Como era sábado huérfano de Mi Charlie, me tocaba salir a tomar una copa (casi todos lo hago) venciendo hercúleamente mi desgana y ganas de dormir, a ser posible sin sueños. Pero claro, si los sábados me acuesto temprano, como el resto de los días y no salgo nunca, significaría que me abandono a una pasividad desvitalizada y mortecina. Ninguna oportunidad a la improbable y azarosa novedad. Eso no toca hasta el año 2026 (que ya no saldré ni sábados ni ningún día). Mientras, optaré por cumplir con rituales disciplinados que me ayuden, al menos formalmente, a pensar que no me he muerto todavía.
Es como ir a trabajar en una cadena de producción embrutecedora, pero por lo menos voy. De eso se trata. Lo bueno: el horario de trabajo es breve y flexible. Tan solo dura una hora, como mucho.
Nadie me interesa allí. Lo vengo diciendo hasta el fastidio.
Anoche surgió una pequeña anécdota que al menos diferenció en algo la rutina. El local interior está separado por la terraza por una cristalera de suelo a techo. Me acerqué desde dentro a mirar fuera a ver quién había. Frente a mí, cerca, cuatro mujeres jóvenes (en la treintena) bailaban, reían, se agitaban en una aparente diversión estruendosa. Una de ellas, la más atractiva del grupo, inesperadamente se colocó frente a mí, al otro lado claro, me miró intensamente (y yo a ella, estaba muy buena), señalándome y bailando incitadoramente. Como era absolutamente inaudito miré detrás de mí a ver si había alguien a quién estuviera provocando, pero no, detrás de mí no había nadie cerca. Volví a mirarla, y me dije, pero mujer ¿qué coño estás haciendo? Y pensando, también, si quieres divertirte a costa de un viejo mejor vete a tu puta casa a reírte de tu puto padre. Me di la vuelta y me alejé desdeñosamente de la cristalera con vistas al ridículo.

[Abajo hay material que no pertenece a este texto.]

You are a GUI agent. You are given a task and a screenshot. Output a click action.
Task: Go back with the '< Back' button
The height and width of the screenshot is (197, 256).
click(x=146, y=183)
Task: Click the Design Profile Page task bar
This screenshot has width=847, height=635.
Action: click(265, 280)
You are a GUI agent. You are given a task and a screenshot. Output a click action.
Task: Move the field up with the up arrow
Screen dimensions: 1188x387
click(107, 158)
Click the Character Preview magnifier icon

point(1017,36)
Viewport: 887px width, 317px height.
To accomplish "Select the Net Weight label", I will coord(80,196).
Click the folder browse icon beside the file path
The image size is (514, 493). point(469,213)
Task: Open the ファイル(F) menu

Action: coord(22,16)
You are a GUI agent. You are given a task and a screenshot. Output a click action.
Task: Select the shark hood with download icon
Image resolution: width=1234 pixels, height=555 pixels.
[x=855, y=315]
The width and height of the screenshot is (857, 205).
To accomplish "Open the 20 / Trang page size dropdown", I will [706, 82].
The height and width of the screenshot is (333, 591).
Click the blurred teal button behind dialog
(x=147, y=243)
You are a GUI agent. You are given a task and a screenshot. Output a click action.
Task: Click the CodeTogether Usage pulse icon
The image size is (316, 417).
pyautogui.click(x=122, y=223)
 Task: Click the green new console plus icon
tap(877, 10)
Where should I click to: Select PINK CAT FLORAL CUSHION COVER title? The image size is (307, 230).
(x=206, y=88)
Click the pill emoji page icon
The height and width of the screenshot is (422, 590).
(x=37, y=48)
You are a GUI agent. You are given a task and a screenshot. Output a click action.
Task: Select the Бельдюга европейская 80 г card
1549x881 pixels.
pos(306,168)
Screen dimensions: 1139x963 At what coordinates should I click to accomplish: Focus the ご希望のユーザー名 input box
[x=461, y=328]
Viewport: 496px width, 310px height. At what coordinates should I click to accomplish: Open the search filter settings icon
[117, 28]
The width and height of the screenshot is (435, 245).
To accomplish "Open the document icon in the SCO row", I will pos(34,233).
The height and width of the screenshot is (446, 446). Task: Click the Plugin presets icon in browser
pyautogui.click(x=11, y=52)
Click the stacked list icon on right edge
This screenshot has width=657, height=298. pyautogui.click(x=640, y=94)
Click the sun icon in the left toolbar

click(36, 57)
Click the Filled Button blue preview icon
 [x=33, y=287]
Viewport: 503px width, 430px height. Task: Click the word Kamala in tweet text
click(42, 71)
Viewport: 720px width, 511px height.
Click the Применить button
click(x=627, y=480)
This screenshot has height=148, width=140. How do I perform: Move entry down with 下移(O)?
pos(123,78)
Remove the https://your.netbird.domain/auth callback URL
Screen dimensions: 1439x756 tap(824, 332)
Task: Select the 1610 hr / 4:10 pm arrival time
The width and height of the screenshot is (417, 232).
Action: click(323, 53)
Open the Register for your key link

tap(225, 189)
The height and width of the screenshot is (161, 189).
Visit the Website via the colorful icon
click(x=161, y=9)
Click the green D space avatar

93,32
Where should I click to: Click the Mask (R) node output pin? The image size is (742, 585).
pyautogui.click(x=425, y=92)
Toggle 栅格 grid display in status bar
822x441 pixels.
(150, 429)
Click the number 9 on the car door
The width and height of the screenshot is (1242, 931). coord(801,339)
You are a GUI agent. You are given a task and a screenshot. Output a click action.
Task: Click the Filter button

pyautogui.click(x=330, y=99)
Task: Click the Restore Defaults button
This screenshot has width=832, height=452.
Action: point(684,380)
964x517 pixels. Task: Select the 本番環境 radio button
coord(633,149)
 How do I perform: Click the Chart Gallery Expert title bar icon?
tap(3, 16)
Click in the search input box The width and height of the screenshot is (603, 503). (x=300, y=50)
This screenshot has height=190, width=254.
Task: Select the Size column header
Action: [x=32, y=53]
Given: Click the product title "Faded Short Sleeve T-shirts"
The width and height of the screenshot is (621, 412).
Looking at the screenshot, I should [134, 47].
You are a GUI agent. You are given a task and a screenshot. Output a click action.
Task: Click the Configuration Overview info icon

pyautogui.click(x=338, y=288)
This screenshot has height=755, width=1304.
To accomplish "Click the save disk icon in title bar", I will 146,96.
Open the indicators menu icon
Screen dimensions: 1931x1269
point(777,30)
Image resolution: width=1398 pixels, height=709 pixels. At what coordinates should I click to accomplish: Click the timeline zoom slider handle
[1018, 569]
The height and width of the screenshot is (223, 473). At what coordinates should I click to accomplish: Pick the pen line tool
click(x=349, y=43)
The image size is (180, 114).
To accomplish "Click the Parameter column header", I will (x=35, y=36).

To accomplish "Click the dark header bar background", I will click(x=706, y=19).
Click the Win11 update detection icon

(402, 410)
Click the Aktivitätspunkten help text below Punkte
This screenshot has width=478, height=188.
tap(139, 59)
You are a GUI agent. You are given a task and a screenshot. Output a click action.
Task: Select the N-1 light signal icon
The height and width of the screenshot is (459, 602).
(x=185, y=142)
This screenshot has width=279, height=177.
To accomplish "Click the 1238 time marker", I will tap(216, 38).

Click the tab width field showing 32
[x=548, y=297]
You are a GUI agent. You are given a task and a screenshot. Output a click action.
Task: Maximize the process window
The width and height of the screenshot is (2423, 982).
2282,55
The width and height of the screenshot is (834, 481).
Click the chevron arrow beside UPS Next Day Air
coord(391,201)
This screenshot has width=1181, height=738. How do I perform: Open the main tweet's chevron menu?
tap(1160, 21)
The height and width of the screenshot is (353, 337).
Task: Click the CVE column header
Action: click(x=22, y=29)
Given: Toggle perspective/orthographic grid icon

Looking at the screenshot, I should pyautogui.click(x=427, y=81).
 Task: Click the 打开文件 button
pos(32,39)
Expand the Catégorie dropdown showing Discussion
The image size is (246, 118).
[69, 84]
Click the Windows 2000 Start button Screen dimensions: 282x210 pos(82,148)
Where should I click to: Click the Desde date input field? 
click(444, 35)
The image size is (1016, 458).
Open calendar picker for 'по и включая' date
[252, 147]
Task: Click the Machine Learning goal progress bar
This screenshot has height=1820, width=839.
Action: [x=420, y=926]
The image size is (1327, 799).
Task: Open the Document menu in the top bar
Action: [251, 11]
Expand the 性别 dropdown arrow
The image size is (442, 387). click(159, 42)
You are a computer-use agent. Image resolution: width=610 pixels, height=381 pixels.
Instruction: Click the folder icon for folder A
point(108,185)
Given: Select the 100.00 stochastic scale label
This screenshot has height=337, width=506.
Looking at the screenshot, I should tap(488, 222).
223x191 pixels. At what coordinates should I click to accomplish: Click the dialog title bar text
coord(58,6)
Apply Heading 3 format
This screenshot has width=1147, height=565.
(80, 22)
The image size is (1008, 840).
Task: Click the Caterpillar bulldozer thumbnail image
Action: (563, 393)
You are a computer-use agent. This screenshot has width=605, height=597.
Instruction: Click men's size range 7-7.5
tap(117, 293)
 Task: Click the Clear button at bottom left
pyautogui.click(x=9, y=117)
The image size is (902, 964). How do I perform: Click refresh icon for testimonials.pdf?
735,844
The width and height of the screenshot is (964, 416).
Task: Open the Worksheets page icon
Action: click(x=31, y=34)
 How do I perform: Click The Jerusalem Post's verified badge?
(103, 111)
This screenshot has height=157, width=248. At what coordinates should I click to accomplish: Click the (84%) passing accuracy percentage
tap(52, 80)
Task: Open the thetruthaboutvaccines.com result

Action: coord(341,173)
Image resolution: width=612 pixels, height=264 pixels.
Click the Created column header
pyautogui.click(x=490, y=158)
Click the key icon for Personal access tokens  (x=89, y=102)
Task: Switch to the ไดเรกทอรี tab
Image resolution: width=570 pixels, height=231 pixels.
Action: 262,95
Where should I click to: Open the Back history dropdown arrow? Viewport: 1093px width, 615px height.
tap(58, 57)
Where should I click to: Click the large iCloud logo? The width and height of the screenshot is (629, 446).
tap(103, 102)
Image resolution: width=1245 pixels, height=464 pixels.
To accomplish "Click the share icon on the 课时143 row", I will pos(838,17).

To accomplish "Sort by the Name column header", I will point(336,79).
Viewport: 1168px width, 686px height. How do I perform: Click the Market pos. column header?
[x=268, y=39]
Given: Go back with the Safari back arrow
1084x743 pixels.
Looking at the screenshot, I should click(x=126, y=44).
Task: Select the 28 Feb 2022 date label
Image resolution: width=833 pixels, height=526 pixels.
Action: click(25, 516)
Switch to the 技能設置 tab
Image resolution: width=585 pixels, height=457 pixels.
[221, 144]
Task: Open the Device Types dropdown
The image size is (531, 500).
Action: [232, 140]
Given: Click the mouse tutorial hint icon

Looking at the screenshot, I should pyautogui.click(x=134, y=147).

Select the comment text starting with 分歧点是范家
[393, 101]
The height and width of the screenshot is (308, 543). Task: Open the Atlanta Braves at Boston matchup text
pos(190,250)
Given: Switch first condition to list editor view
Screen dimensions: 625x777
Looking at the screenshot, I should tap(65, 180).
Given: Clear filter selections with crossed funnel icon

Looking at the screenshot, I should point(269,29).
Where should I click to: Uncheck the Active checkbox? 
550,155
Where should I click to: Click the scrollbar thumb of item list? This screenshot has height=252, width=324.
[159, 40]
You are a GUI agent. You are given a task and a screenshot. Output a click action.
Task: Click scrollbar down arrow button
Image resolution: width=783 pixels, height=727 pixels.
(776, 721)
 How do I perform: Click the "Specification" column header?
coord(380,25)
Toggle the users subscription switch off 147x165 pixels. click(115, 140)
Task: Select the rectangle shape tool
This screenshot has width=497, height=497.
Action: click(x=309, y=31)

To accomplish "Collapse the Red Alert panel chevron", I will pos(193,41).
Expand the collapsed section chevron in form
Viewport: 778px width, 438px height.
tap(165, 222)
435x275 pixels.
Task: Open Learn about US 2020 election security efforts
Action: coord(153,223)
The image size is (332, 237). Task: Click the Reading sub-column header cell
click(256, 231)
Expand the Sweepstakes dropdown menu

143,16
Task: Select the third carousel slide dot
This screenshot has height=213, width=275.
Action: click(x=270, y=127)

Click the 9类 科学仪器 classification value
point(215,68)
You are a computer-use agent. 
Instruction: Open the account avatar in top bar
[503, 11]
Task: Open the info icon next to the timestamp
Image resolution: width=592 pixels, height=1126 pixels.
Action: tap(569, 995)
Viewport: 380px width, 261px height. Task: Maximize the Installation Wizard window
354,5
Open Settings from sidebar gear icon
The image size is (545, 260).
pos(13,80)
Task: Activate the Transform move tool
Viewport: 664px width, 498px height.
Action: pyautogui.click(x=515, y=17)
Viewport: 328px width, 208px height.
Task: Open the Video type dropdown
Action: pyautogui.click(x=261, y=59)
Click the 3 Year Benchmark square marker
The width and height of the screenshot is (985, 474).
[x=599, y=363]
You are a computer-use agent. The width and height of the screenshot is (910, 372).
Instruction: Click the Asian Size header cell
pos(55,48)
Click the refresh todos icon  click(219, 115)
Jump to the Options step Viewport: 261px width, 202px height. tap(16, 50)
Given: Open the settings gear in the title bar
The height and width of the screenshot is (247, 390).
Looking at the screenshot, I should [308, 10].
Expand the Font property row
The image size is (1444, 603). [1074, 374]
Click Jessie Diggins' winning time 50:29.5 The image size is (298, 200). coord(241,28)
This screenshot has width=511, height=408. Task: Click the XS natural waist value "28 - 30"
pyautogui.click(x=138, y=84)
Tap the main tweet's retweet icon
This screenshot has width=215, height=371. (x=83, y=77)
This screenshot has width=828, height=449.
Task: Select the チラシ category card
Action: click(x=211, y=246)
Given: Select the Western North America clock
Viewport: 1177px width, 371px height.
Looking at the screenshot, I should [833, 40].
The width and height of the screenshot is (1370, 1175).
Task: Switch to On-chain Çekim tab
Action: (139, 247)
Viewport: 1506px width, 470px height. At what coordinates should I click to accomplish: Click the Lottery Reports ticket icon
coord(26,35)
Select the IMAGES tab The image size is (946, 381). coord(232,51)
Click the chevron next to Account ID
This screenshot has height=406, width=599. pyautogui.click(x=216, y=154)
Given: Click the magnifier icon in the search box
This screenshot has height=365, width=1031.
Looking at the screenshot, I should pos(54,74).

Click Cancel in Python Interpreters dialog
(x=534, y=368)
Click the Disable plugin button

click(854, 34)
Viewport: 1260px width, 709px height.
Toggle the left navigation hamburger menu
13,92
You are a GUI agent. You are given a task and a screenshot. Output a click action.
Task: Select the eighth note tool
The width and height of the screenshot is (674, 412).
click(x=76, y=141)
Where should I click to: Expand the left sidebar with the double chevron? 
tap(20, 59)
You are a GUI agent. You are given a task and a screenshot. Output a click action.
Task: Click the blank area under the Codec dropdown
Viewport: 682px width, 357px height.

Si en la noche de ese local las historias con mujeres a las que doblo la edad son, sencilla y radicalmente imposibles, aún lo son mucho más las de edad homologables con cuerpos, caras y portes de los que solo podría correr sin parar para poner tierra de por medio. Asustado. Menos mal que esas ni me miran y mucho menos me provocan. Yo, a ellas, solo las veo con mirada impresionista, desenfocadas y lejanas, como si fueran de otro mundo (léase inframundo).
Volví a mi casa una hora después y hasta dentro de quince días. Dos veces al mes de esa experiencia imbécil, me salen veinticuatro al año. Demasiadas. Tendré que cambiar algo de mis hábitos improductivos.
Me desperté a las dos porque acababa de recibir la noticia del nacimiento de la nieta de Armando…
La Fotografía: Nubes pasajeras (1996), Aki Kaurismäki. Las parejas que bailan, tan formales y arregladas, son de la misma edad, más o menos, que las que veo los sábados por la noche (aunque al sitio al que voy también hay gente de mediana edad y hasta jóvenes); pero no somos tan elegantes y atildados, ni mucho menos. Más bien casi todo el mundo vestimos desastradamente (tipo mercadillo a granel, de amontonamiento).Yo no, porque me visto estilo vintage que consiste en dejar que mi ropa moderna de hace años envejezca hasta la compasión.